How we cite our quotes: (Chapter.Paragraph)
Quote #1
Though [Wizard Howl] did not seem to want to leave the hills, he was known to amuse himself by collecting young girls and sucking the souls from them. Or some people said he ate their hearts. He was an utterly cold-blooded and heartless wizard and no young girl was safe from him if he caught her on her own. Sophie, Lettie, and Martha, along with all the other girls in Market Chipping, were warned never to go out alone, which was a great annoyance to them. (1.9)
Sophie, Martha, and Lettie's warnings not to go out alone or else the Wizard Howl will eat their hearts is really just a supernatural variation on more everyday, real-world warnings for young women to be careful of dangerous guys. The worry that younger women might not be safe on their own has an unfortunate and tragic real-world side to it, which Jones lightens up a little bit by putting it into an over-the-top supernatural context.
Quote #2
[Sophie] settled herself comfortably in the chair while the demon thought. It thought aloud, in a little, crackling, flickering murmur, which reminded Sophie rather of the way she had talked to her stick when she walked here, and it blazed while it thought with such a glad and powerful roaring that she dozed again. […] The demon at length fell to singing a gentle, flickering little song. It was not in any language Sophie knew—or she thought not, until she distinctly heard the word "saucepan" in it several times—and it was very sleepy-sounding. Sophie fell into a deep sleep, with a slight suspicion that she was being bewitched now, as well as beguiled, but it did not bother her particularly. She would be free of the spell soon … (3.60)

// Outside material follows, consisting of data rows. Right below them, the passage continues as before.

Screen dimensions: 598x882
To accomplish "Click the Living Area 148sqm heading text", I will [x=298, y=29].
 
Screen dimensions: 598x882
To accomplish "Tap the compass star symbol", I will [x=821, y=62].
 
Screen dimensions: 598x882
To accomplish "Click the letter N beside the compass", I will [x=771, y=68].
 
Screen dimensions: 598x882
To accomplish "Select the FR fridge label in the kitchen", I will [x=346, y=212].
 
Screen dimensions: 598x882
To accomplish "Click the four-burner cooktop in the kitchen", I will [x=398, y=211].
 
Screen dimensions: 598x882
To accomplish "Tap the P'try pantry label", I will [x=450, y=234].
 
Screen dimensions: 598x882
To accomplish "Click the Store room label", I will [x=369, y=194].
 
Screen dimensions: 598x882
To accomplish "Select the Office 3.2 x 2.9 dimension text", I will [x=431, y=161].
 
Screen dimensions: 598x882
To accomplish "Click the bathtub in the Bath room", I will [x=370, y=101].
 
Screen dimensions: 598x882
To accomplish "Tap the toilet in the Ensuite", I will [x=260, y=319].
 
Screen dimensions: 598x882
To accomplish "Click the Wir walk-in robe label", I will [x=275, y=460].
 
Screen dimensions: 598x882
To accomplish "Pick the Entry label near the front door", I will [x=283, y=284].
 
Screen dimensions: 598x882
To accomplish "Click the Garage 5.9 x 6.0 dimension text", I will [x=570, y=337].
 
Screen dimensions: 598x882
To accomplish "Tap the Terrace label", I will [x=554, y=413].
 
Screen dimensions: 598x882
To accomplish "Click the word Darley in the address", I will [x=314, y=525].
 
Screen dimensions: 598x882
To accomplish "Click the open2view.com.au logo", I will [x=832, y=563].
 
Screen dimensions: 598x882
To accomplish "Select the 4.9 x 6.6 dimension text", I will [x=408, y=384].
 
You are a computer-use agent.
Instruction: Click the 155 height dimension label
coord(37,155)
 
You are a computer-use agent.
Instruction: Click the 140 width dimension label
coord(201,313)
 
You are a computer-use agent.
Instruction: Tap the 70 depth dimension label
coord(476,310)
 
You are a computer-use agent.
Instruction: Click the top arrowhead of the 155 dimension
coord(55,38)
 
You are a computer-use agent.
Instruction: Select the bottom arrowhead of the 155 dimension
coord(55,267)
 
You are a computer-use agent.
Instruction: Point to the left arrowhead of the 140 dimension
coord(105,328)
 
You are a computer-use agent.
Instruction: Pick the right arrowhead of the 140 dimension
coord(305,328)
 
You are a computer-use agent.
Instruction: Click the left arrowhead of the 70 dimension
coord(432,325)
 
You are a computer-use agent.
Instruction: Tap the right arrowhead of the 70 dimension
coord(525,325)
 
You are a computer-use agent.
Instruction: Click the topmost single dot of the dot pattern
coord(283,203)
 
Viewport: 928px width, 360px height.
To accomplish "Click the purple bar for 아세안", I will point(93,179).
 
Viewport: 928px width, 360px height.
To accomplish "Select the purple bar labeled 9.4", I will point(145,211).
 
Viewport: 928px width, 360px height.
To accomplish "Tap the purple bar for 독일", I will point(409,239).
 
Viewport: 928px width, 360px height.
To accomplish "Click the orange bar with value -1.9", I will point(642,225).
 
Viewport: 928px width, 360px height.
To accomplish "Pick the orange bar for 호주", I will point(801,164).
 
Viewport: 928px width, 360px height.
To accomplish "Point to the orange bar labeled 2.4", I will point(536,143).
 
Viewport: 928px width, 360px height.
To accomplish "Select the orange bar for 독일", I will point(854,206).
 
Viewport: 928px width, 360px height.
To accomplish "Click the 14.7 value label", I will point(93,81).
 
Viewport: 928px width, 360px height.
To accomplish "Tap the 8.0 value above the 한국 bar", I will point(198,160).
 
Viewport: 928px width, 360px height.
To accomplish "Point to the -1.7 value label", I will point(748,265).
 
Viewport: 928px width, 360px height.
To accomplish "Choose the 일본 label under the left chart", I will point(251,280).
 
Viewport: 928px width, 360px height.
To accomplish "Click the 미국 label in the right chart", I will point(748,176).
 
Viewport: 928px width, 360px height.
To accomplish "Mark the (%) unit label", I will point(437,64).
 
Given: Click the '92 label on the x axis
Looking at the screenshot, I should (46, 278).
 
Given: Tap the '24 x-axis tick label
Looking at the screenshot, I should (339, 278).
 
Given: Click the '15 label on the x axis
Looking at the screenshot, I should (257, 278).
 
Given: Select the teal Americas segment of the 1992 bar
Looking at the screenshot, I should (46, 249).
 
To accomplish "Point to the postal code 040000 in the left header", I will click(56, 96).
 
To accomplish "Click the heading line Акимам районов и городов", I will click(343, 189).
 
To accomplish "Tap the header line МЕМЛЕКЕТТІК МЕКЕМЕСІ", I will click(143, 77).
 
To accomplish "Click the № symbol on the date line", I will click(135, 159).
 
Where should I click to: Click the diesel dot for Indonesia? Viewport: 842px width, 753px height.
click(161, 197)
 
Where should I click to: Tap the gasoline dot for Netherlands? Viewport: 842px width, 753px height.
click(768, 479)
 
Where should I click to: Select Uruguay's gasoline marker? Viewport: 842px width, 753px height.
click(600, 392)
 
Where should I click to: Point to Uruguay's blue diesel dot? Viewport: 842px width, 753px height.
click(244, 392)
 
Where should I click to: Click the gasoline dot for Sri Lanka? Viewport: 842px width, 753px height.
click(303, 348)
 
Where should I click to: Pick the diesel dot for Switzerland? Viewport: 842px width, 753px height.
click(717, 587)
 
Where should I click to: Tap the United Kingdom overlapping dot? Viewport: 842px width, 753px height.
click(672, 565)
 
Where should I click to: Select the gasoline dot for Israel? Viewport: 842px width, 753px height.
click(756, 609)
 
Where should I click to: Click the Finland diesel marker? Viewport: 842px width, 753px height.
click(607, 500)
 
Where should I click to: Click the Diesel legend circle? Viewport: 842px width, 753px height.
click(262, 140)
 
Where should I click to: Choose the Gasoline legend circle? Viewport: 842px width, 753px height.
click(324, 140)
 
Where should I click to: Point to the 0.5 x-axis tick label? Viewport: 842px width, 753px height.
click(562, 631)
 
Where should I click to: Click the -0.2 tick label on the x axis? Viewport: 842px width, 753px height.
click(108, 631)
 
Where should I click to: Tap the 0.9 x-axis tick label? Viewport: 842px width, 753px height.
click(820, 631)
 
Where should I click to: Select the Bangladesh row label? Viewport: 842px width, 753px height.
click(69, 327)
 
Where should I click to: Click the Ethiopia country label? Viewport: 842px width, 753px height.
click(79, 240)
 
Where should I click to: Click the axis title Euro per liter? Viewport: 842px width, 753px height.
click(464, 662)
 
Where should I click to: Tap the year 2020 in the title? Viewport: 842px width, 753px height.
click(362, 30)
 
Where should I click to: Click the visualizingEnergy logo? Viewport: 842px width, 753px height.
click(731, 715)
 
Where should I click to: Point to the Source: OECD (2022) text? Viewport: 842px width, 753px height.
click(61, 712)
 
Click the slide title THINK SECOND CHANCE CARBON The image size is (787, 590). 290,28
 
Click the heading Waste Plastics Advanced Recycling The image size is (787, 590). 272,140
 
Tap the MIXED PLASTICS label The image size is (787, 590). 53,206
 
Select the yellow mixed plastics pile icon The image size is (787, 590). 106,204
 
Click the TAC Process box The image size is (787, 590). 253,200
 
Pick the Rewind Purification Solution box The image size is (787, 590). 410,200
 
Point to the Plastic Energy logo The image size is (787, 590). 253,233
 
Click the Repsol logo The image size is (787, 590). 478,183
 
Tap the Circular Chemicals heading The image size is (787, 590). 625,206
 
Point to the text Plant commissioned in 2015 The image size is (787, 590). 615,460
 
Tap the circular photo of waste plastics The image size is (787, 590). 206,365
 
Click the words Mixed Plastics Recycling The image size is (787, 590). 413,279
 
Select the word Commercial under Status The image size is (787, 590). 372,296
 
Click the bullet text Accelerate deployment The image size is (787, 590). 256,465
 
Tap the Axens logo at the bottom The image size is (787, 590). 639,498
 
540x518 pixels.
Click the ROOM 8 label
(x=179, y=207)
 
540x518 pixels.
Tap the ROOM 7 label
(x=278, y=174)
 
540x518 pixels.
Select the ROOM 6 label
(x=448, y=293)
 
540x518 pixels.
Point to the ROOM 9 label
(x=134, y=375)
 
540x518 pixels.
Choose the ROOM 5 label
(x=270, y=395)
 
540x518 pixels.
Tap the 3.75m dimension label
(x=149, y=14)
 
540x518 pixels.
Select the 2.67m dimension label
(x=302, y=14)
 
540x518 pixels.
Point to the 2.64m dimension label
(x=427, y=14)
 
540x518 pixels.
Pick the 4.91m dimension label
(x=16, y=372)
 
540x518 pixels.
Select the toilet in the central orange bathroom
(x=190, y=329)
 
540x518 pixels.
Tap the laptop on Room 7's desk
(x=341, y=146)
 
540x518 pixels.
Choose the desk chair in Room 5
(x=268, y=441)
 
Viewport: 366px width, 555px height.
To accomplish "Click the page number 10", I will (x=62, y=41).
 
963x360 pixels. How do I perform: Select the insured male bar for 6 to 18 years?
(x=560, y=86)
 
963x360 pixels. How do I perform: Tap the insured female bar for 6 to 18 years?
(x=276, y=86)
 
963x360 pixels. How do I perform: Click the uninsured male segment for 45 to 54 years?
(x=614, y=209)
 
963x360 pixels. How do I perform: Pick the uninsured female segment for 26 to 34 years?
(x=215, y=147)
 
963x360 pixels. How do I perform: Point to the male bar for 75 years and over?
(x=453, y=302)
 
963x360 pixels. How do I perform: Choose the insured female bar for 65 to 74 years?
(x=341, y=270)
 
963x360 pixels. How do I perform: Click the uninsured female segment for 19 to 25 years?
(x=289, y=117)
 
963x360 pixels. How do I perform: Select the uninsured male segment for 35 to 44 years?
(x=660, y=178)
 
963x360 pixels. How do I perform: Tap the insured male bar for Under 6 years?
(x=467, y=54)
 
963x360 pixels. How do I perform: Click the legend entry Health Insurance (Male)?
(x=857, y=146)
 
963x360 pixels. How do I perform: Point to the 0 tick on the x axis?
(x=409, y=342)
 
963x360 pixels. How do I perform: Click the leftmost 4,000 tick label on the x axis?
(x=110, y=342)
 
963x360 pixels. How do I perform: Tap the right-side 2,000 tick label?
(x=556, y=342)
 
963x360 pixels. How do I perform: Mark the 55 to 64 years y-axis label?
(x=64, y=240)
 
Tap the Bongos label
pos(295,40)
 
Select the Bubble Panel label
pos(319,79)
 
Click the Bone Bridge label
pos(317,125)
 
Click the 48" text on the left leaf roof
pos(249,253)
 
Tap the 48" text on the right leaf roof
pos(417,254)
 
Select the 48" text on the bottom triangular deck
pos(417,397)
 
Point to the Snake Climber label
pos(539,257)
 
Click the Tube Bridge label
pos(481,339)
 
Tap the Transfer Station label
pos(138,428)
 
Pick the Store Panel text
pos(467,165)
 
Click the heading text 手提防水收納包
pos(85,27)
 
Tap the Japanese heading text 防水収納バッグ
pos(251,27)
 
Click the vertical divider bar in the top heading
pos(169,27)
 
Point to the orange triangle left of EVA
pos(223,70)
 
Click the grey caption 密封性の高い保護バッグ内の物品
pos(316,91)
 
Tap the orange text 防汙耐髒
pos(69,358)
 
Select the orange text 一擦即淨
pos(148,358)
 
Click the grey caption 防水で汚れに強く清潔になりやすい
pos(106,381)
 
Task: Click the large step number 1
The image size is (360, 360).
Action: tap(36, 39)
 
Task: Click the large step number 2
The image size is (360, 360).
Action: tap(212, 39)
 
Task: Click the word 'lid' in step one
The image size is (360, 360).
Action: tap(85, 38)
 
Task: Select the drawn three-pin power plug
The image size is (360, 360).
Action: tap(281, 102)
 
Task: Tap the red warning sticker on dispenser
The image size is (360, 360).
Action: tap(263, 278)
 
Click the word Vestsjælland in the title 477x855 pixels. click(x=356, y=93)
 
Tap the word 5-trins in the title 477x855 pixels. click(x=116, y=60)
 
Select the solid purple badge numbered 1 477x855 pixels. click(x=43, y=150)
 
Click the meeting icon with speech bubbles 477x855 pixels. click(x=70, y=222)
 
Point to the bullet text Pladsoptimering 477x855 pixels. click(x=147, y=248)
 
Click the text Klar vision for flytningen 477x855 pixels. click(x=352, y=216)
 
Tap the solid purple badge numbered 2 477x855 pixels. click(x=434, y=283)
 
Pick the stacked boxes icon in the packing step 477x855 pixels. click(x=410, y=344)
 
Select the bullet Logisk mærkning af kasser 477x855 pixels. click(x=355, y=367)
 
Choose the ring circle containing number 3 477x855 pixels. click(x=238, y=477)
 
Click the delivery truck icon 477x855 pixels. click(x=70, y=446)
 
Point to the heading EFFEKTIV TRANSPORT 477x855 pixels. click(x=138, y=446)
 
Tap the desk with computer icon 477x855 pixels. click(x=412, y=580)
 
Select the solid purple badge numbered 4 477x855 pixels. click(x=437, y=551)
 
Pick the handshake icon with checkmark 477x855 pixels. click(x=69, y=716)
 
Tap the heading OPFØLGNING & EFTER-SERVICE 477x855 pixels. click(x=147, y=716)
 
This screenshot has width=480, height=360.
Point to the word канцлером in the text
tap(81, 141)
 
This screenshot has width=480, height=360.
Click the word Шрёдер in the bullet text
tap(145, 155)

We don't actually see Calcifer doing magic that often. This is the only time that we can think of where he performs magic on a specific person without their knowledge who isn't the Witch of the Waste. Why do you think that Calcifer decides to soothe Sophie to sleep at this point? Why do you think Sophie's suspicion that Calcifer is using on magic her does "not bother her particularly"?
Quote #3
[Sophie] stood for a moment looking out at a slowly moving view of the hills, watching heather slide past underneath the door, feeling the wind blow her wispy hair, and listening to the rumble and grind of the big black stones as the castle moved. Then she shut the door and went to the window. And there was the seaport town again. It was no picture. A woman had opened a door opposite and was sweeping dust into the street. Behind that house a grayish canvas sail was going up a mast in brisk jerks, disturbing a flock of seagulls into flying round and round against the glimmering sea. (4.11)
It makes sense given the title of the book that most of the visible magic in Howl's Moving Castle has to do with, well, the castle itself. Sophie starts to adjust her ideas about the place of magic in regular life when she gets used to the fact that the doors to the castle don't match up with the windows and that she has to bully the fire demon in the fireplace to let her cook hot meals. These domestic pieces of magic seem soothing to Sophie, and they pave the way to her eventual acceptance of the fact that she also has a strong magic gift.